Mafia BBM

Mendapatkan minyak tanah bersubsidi, mungkin gampang baginya dan para mafioso, tapi bagi ibu saya satu liter minyak tanah itu segala-galanya.
Dengan seliter minyak tanah, satu gelas teh panas bisa tersedia di sore hari dan di minum oleh ibu saya sebelum menunaikan sholat magrib.
Termos air panas juga bisa terisi penuh, sehingga waktu terjaga di malam hari ia bisa menuangkan segelas di atas nasi putih untuk ia makan menunggu subuh.
Dengan seliter minyak tanah, teh pagi dan sore tersedia, serta lauk ibu saya masak dan dapat memenuhi makan siang dan malam keluarga kami.
Kehidupan yang sederhana seperti ibu saya dan masyarakat banyak seperti ini mungkin tidak pernah dirasakan oleh keluarga para mafia BBM.
Karena mereka menjadi kaya hasil dari eksploitasi hak masyarakat, keluarga para mafioso boleh makan apa saja dan berlibur di kota mana saja yang mereka mau.

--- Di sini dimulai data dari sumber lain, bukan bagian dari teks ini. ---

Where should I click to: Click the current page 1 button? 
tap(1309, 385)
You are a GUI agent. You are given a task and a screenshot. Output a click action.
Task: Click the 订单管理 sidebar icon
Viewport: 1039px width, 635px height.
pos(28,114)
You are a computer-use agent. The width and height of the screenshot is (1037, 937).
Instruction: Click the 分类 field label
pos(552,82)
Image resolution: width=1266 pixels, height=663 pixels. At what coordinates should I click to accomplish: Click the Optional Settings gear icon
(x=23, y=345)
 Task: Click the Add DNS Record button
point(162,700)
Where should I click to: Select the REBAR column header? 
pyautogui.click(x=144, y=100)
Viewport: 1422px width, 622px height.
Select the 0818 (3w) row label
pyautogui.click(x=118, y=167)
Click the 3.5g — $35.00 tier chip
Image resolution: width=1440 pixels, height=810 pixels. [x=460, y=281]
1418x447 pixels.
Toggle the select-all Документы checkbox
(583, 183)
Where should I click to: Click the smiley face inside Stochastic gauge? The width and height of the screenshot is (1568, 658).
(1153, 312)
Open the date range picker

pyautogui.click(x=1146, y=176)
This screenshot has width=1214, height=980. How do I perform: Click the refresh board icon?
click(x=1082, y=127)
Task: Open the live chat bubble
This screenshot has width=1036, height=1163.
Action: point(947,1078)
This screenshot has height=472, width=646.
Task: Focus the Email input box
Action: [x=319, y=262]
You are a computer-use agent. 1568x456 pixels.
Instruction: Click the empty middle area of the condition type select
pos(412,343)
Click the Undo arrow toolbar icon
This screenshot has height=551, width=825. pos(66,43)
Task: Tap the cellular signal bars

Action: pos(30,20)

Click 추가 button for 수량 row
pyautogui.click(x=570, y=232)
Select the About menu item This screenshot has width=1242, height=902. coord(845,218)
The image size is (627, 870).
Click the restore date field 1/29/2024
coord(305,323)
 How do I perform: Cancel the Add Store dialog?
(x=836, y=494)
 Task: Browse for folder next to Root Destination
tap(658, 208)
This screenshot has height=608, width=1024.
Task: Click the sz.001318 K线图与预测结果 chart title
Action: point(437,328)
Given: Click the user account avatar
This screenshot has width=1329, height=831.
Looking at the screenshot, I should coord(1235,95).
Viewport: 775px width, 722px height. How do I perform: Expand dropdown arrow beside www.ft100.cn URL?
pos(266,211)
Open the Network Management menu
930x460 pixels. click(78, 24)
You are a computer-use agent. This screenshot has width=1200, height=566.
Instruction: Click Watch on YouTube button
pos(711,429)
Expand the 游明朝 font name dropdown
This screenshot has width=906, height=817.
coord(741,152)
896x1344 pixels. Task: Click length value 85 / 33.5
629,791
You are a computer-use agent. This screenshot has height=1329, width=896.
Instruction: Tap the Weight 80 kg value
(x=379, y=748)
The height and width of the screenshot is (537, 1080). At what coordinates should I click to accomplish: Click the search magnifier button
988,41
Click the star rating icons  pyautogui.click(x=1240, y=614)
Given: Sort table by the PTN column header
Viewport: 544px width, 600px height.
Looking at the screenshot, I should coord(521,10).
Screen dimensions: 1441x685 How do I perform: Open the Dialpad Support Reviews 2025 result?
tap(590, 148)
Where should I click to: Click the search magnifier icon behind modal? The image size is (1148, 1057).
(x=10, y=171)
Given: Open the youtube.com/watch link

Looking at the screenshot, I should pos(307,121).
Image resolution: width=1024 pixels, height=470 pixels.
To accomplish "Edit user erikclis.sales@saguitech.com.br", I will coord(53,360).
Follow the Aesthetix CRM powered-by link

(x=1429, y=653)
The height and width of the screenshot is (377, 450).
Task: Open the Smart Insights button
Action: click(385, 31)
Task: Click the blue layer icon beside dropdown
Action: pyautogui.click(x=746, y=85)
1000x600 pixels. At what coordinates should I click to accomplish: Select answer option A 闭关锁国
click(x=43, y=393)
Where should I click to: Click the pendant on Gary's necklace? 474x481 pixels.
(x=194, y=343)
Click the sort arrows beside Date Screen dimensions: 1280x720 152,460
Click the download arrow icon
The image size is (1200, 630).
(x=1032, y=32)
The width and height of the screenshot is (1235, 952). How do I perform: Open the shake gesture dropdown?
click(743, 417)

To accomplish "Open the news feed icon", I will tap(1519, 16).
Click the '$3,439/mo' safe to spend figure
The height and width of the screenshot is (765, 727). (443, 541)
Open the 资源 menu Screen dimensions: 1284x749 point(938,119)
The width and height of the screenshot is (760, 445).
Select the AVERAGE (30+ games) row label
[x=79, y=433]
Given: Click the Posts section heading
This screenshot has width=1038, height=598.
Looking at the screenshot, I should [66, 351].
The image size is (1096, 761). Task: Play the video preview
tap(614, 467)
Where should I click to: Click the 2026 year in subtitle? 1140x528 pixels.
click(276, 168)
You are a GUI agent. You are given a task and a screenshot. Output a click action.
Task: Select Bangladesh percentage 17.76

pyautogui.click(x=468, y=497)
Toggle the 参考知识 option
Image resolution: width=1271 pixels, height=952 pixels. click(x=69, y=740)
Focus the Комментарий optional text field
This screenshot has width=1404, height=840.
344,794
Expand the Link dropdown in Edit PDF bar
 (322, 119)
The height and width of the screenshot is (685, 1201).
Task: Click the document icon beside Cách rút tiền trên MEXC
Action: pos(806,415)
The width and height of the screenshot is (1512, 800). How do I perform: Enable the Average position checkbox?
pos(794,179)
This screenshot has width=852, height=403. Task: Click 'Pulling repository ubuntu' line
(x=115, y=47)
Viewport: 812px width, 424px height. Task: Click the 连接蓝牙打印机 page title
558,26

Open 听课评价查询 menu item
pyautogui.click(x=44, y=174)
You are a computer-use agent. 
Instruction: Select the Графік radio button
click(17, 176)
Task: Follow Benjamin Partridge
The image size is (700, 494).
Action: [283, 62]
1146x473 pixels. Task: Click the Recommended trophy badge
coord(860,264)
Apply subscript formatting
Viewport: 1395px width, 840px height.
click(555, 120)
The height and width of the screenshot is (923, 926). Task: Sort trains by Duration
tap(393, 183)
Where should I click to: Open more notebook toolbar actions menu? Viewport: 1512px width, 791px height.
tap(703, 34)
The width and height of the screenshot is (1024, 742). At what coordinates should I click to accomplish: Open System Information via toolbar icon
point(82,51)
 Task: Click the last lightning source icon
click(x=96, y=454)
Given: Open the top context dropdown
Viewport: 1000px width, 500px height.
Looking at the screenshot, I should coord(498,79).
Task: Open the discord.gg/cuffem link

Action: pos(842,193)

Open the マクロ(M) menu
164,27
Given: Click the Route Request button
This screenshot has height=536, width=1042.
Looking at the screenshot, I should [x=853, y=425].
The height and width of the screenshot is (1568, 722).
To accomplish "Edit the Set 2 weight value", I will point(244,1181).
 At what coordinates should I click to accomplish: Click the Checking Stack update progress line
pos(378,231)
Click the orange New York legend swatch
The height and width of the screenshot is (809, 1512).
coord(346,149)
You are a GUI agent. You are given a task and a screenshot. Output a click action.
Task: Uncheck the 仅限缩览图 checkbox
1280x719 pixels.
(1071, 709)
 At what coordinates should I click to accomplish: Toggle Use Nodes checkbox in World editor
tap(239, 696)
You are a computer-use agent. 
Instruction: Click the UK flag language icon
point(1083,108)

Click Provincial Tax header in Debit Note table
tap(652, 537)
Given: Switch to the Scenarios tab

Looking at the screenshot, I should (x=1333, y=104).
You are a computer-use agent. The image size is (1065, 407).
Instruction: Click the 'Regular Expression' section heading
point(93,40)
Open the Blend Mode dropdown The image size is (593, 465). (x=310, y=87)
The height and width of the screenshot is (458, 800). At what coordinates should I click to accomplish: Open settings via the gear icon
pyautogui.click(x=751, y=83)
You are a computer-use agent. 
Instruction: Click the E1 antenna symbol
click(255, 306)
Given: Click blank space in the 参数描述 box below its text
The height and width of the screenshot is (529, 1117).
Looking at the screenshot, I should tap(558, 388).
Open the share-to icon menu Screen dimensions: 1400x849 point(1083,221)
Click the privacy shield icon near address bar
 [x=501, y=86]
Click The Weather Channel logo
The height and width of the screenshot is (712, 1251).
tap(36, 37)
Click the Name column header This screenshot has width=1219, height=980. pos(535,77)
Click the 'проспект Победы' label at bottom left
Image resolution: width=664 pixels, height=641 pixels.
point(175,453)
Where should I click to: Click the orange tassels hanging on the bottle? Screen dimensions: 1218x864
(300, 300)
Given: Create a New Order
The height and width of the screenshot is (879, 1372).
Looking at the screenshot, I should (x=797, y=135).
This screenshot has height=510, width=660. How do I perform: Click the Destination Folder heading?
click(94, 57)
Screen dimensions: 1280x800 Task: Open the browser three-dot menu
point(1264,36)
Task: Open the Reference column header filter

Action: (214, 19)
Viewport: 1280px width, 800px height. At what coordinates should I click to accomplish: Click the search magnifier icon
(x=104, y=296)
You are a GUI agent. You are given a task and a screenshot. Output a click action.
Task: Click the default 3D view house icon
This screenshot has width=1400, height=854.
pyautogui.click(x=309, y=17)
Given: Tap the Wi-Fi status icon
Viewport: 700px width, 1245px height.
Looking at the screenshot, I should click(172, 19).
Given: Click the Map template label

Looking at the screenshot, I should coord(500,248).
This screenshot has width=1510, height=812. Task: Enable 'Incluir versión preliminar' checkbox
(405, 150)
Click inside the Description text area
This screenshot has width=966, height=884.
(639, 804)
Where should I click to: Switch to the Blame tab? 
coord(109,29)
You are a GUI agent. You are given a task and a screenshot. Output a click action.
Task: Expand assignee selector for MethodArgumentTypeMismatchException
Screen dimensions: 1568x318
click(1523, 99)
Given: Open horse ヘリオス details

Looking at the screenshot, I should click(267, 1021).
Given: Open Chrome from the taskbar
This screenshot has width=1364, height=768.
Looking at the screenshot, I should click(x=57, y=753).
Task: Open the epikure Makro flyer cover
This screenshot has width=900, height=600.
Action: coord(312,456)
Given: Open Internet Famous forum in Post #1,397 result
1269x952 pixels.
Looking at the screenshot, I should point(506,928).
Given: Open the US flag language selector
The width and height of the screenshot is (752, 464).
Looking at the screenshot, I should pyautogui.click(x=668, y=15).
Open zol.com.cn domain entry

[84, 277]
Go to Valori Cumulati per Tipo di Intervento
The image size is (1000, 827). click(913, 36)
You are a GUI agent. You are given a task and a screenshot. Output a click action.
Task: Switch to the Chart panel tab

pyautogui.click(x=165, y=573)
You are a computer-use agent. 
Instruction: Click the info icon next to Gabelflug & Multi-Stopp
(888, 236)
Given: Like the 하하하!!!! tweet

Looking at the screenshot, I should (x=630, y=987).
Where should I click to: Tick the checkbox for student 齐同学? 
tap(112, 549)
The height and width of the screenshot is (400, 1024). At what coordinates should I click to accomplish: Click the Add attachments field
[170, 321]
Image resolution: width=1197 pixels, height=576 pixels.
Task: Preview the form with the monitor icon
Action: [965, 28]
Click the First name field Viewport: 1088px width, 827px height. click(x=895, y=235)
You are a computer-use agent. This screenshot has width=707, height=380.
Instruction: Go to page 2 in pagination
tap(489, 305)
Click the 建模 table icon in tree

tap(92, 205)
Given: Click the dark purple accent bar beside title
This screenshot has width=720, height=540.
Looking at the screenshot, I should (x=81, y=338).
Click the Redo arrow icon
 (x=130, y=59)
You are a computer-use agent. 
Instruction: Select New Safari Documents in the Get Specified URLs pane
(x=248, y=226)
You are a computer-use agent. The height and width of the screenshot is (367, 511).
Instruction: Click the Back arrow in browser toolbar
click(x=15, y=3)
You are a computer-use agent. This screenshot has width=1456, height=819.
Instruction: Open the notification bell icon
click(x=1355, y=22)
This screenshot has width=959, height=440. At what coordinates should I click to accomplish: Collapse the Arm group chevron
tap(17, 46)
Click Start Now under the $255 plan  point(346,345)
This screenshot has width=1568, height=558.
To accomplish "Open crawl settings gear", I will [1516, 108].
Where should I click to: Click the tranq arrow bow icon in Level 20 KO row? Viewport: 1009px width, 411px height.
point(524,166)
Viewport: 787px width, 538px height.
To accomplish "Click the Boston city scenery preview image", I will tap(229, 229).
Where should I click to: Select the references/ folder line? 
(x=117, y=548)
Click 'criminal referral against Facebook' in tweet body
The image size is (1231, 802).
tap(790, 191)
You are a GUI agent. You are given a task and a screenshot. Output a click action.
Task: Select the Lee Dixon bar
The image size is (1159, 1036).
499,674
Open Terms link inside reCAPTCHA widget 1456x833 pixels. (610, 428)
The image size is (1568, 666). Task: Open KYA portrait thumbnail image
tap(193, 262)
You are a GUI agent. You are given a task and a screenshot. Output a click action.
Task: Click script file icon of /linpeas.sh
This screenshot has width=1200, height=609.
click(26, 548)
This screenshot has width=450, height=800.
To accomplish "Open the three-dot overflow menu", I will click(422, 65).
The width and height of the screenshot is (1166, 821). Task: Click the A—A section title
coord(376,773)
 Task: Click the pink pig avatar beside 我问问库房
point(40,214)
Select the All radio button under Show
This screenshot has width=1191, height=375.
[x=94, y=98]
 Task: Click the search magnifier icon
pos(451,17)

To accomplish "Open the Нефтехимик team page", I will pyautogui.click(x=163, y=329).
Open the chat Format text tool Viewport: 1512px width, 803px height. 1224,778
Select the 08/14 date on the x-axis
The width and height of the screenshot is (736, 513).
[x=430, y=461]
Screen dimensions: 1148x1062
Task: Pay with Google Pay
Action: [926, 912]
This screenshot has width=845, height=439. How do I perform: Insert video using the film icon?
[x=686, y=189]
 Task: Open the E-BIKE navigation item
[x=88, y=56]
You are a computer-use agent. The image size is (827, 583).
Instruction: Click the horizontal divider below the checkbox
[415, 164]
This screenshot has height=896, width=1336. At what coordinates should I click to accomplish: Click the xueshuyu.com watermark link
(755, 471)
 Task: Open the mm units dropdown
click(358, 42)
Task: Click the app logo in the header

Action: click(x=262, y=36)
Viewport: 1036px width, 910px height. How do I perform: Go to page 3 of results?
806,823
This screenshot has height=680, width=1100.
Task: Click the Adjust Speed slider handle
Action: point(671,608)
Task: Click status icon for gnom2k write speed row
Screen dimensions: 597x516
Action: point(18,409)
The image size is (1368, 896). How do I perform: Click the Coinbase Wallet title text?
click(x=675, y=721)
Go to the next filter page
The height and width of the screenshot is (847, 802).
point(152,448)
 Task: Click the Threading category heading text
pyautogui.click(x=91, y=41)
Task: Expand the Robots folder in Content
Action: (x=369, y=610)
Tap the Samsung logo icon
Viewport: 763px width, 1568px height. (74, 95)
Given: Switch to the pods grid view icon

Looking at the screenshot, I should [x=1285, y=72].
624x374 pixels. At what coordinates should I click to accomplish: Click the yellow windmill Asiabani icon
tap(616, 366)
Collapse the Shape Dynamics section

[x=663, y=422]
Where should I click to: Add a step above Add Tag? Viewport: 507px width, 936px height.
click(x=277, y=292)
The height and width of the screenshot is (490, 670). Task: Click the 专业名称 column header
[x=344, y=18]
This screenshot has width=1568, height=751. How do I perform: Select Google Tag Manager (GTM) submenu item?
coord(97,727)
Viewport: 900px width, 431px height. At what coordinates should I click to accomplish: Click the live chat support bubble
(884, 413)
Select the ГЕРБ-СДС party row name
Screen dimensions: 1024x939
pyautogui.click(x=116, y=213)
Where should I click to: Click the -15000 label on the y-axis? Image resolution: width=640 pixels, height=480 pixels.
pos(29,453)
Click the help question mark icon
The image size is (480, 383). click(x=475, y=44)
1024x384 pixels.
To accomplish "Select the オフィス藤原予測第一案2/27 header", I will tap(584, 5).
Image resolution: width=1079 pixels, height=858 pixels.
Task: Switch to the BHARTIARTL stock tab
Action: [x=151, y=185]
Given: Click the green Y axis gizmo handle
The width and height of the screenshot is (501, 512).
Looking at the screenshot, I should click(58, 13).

Tulisan ini saya buat untuk menegakan hak konstitusional ibu saya dan seluruh masyarakat kabupaten kepulauan sula dalam menikmati minyak tanah bersubsidi yang telah di rampas oleh para mafia BBM.
Apakah dengan menzalimi dan membodohi masyarakat mereka akan terus berkuasa? Saya rasa tidak. Hak konstitusional warga negara tidak bisa mereka obok-obok. Keadilan sosial bagi seluruh rakyat indonesia harus dilindungi dan ditegakkan.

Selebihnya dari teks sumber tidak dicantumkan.